* Data supplied
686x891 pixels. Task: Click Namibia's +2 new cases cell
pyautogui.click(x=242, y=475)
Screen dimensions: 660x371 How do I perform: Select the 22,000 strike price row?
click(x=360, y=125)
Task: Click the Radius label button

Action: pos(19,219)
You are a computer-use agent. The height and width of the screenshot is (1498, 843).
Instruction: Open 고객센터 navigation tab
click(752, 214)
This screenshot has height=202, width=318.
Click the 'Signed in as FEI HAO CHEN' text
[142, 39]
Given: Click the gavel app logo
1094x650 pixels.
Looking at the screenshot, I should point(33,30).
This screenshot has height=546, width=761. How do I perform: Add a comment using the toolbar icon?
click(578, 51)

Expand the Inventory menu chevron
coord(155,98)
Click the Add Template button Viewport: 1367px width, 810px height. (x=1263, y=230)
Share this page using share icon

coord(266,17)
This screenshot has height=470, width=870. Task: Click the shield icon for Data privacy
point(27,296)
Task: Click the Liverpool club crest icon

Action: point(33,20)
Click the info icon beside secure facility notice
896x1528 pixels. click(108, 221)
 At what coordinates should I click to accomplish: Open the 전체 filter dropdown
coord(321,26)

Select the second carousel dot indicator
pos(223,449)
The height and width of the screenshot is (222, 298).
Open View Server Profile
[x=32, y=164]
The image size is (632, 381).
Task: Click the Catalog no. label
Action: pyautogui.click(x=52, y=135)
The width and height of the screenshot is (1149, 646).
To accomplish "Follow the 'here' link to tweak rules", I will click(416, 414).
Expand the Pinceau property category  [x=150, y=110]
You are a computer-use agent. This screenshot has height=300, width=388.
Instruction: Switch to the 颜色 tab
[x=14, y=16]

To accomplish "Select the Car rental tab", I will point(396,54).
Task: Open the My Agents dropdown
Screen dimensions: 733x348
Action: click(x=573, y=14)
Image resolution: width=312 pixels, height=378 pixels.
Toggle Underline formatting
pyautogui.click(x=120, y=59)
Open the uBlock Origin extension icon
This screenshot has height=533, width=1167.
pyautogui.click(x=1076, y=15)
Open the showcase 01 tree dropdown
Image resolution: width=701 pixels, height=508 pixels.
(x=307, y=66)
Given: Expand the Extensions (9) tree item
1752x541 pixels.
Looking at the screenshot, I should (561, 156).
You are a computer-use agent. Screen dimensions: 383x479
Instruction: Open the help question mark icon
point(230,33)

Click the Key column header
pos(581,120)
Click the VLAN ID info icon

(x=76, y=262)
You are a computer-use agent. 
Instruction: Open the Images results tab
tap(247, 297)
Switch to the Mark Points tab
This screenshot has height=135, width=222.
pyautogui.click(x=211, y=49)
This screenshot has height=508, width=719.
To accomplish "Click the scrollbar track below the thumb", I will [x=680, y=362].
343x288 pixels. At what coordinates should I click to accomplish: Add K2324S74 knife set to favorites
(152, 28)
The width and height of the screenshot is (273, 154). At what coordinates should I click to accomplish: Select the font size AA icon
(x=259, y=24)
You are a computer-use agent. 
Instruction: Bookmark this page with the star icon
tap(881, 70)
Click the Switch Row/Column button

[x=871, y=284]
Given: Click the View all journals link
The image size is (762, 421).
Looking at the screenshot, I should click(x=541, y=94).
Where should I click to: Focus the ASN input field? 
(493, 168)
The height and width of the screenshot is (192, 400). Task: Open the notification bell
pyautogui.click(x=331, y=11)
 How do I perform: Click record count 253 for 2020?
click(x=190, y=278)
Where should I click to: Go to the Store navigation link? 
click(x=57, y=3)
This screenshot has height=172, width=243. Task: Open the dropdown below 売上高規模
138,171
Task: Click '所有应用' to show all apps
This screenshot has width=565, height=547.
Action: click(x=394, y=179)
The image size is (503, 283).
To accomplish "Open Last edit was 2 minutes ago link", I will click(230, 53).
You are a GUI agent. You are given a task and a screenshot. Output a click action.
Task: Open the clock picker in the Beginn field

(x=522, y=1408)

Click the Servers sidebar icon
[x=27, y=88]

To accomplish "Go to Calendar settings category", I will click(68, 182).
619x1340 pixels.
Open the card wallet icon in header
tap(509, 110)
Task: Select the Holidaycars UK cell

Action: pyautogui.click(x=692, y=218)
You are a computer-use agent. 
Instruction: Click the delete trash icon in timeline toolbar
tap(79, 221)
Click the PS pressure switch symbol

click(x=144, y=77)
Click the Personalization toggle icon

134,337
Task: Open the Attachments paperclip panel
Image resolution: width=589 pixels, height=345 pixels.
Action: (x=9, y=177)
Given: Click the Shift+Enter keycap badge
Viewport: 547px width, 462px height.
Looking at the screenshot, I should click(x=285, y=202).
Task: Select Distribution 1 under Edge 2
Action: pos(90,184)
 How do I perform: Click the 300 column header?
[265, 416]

* What you are asked to do
Every line in the records above that contains the word "will" should be copied out.

* Reply
To accomplish "Follow the 'here' link to tweak rules", I will click(416, 414).
To accomplish "Select the Car rental tab", I will point(396,54).
To accomplish "Click the scrollbar track below the thumb", I will [x=680, y=362].
To accomplish "Open Last edit was 2 minutes ago link", I will click(230, 53).
To accomplish "Go to Calendar settings category", I will click(68, 182).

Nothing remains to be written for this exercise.